▸ **Aim of the task**
Print the records below once again, exactly as they were given.

▸ **Material provided**
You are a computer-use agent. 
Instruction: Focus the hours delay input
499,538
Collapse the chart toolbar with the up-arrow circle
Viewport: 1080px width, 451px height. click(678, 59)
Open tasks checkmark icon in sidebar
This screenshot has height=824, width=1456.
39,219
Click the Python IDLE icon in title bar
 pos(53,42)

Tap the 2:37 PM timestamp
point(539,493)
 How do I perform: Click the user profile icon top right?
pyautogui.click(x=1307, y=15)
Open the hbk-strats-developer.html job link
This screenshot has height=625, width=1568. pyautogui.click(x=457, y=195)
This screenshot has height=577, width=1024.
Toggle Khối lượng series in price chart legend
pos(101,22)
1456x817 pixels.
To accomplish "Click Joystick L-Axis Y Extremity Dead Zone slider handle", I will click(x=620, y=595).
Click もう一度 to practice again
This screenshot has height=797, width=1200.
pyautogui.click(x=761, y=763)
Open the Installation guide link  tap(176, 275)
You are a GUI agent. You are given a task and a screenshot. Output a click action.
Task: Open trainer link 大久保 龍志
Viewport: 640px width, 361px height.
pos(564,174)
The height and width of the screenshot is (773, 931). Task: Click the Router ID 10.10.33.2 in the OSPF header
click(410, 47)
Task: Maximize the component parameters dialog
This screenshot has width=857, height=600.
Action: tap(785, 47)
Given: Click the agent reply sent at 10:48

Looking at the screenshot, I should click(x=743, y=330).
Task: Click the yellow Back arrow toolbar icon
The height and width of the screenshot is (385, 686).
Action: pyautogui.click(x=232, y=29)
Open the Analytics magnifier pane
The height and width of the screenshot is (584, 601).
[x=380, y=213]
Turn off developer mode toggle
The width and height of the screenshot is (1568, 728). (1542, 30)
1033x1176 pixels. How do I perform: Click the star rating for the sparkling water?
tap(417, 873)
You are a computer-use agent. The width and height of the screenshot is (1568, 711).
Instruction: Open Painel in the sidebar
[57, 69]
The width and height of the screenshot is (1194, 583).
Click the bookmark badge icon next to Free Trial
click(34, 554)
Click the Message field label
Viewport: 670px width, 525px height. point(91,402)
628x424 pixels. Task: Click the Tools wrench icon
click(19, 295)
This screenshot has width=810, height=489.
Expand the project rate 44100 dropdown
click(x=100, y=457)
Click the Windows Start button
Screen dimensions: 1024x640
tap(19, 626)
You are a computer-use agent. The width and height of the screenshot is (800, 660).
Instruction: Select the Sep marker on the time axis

▸ **Output below**
You are a computer-use agent. 
Instruction: Focus the hours delay input
499,538
Collapse the chart toolbar with the up-arrow circle
Viewport: 1080px width, 451px height. click(678, 59)
Open tasks checkmark icon in sidebar
This screenshot has height=824, width=1456.
39,219
Click the Python IDLE icon in title bar
 pos(53,42)

Tap the 2:37 PM timestamp
point(539,493)
 How do I perform: Click the user profile icon top right?
pyautogui.click(x=1307, y=15)
Open the hbk-strats-developer.html job link
This screenshot has height=625, width=1568. pyautogui.click(x=457, y=195)
This screenshot has height=577, width=1024.
Toggle Khối lượng series in price chart legend
pos(101,22)
1456x817 pixels.
To accomplish "Click Joystick L-Axis Y Extremity Dead Zone slider handle", I will click(x=620, y=595).
Click もう一度 to practice again
This screenshot has height=797, width=1200.
pyautogui.click(x=761, y=763)
Open the Installation guide link  tap(176, 275)
You are a GUI agent. You are given a task and a screenshot. Output a click action.
Task: Open trainer link 大久保 龍志
Viewport: 640px width, 361px height.
pos(564,174)
The height and width of the screenshot is (773, 931). Task: Click the Router ID 10.10.33.2 in the OSPF header
click(410, 47)
Task: Maximize the component parameters dialog
This screenshot has width=857, height=600.
Action: tap(785, 47)
Given: Click the agent reply sent at 10:48

Looking at the screenshot, I should click(x=743, y=330).
Task: Click the yellow Back arrow toolbar icon
The height and width of the screenshot is (385, 686).
Action: pyautogui.click(x=232, y=29)
Open the Analytics magnifier pane
The height and width of the screenshot is (584, 601).
[x=380, y=213]
Turn off developer mode toggle
The width and height of the screenshot is (1568, 728). (1542, 30)
1033x1176 pixels. How do I perform: Click the star rating for the sparkling water?
tap(417, 873)
You are a computer-use agent. The width and height of the screenshot is (1568, 711).
Instruction: Open Painel in the sidebar
[57, 69]
The width and height of the screenshot is (1194, 583).
Click the bookmark badge icon next to Free Trial
click(34, 554)
Click the Message field label
Viewport: 670px width, 525px height. point(91,402)
628x424 pixels. Task: Click the Tools wrench icon
click(19, 295)
This screenshot has width=810, height=489.
Expand the project rate 44100 dropdown
click(x=100, y=457)
Click the Windows Start button
Screen dimensions: 1024x640
tap(19, 626)
You are a computer-use agent. The width and height of the screenshot is (800, 660).
Instruction: Select the Sep marker on the time axis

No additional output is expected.